▶ **WHAT IS NEEDED**: Output the material exactly, with every line intact.
● ● ● ● ●
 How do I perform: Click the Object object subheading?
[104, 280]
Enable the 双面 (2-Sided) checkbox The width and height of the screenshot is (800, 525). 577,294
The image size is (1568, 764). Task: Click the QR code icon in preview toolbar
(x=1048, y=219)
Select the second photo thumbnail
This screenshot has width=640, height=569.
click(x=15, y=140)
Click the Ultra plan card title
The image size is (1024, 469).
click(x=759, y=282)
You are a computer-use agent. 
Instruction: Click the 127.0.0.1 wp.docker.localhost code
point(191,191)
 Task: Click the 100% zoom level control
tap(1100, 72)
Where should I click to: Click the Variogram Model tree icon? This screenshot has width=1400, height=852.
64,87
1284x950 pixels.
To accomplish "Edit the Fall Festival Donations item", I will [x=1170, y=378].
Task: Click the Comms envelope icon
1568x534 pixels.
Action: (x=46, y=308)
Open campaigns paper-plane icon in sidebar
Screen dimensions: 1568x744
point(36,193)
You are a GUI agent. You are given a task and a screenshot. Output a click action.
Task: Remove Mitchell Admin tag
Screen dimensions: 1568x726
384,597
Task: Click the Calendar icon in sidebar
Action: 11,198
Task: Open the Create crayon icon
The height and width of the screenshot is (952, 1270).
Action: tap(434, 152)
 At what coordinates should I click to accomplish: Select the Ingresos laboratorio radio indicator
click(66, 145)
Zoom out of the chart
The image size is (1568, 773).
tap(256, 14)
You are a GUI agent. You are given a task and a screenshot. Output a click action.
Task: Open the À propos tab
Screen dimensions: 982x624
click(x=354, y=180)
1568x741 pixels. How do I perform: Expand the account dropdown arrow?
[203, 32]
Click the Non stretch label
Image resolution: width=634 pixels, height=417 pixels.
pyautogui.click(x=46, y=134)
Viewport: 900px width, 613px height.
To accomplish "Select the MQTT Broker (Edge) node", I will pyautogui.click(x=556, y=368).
● ● ● ● ●
▶ **WRITTEN SOLUTION**:
 How do I perform: Click the Object object subheading?
[104, 280]
Enable the 双面 (2-Sided) checkbox The width and height of the screenshot is (800, 525). 577,294
The image size is (1568, 764). Task: Click the QR code icon in preview toolbar
(x=1048, y=219)
Select the second photo thumbnail
This screenshot has width=640, height=569.
click(x=15, y=140)
Click the Ultra plan card title
The image size is (1024, 469).
click(x=759, y=282)
You are a computer-use agent. 
Instruction: Click the 127.0.0.1 wp.docker.localhost code
point(191,191)
 Task: Click the 100% zoom level control
tap(1100, 72)
Where should I click to: Click the Variogram Model tree icon? This screenshot has width=1400, height=852.
64,87
1284x950 pixels.
To accomplish "Edit the Fall Festival Donations item", I will [x=1170, y=378].
Task: Click the Comms envelope icon
1568x534 pixels.
Action: (x=46, y=308)
Open campaigns paper-plane icon in sidebar
Screen dimensions: 1568x744
point(36,193)
You are a GUI agent. You are given a task and a screenshot. Output a click action.
Task: Remove Mitchell Admin tag
Screen dimensions: 1568x726
384,597
Task: Click the Calendar icon in sidebar
Action: 11,198
Task: Open the Create crayon icon
The height and width of the screenshot is (952, 1270).
Action: tap(434, 152)
 At what coordinates should I click to accomplish: Select the Ingresos laboratorio radio indicator
click(66, 145)
Zoom out of the chart
The image size is (1568, 773).
tap(256, 14)
You are a GUI agent. You are given a task and a screenshot. Output a click action.
Task: Open the À propos tab
Screen dimensions: 982x624
click(x=354, y=180)
1568x741 pixels. How do I perform: Expand the account dropdown arrow?
[203, 32]
Click the Non stretch label
Image resolution: width=634 pixels, height=417 pixels.
pyautogui.click(x=46, y=134)
Viewport: 900px width, 613px height.
To accomplish "Select the MQTT Broker (Edge) node", I will pyautogui.click(x=556, y=368).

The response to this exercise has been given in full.